Les crédits de l’enseignement supérieur et de la recherche ont beau être en hausse de 500 millions d’euros dans le projet de loi de finances 2020, la pilule budgétaire apparaît de plus en plus amère aux universités. Lundi 28 octobre, l’Assemblée nationale a adopté un amendement avec l’appui de certains députés La République en marche (LRM) – contre l’avis du gouvernement – qui retranche 20 millions d’euros à l’enveloppe pour les « formations supérieures et la recherche universitaire », au profit de la Banque publique d’investissement, afin d’aider les PME et les start-up. Alors que les universités jugeaient déjà les moyens « insuffisants », elles ont peu apprécié la manœuvre.

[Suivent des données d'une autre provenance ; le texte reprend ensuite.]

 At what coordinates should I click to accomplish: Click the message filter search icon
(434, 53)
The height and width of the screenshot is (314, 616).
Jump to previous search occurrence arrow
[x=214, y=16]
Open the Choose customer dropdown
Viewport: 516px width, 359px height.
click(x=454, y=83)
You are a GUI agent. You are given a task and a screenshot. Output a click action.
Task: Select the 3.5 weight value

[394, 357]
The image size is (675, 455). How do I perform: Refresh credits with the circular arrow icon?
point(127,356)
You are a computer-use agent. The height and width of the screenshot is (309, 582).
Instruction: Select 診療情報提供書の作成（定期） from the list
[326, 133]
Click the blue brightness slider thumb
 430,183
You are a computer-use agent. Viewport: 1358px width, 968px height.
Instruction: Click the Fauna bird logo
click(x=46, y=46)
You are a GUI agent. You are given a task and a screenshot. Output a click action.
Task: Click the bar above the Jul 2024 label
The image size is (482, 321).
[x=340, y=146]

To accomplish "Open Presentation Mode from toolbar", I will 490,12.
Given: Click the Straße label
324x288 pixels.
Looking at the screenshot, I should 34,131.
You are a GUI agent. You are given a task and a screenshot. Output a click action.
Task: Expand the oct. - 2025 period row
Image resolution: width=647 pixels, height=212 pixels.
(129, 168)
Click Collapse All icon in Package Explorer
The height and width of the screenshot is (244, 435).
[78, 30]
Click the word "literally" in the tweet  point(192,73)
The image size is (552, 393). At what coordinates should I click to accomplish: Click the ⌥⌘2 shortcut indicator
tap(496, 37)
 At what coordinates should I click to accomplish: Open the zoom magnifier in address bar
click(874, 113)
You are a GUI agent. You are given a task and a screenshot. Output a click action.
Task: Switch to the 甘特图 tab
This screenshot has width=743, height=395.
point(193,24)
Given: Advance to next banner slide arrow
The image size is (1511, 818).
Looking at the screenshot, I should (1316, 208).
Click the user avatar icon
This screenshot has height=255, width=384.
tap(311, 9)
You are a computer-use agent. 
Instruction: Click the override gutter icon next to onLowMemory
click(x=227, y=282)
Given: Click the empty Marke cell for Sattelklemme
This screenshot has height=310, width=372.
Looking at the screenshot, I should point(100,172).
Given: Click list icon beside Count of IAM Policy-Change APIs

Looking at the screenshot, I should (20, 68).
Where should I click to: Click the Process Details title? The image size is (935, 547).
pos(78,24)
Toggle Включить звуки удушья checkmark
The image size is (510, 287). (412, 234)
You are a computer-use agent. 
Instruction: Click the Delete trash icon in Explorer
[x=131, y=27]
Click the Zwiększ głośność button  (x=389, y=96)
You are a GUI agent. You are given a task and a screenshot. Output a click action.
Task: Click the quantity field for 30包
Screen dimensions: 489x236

« Donc les universités diminueront leur capacité d’accueil et les candidats non retenus pourront toujours créer des start-up ? », a taclé avec dépit, sur Twitter, un conseiller de la Conférence des présidents d’université (CPU). Celle-ci appelle le « gouvernement et la représentation nationale à un sursaut ». « Avec cette nouvelle dégradation, il manque désormais 110 millions d’euros [aux universités], estime l’institution, pour mener à bien [les] missions de formation, de recherche et d’innovation. » « Ces coupes sombres remettent en cause la mise en œuvre de la réforme des études de santé et empêcheront, à coup sûr, tout accueil d’étudiants supplémentaires », alerte-t-elle.

« Situation délétère »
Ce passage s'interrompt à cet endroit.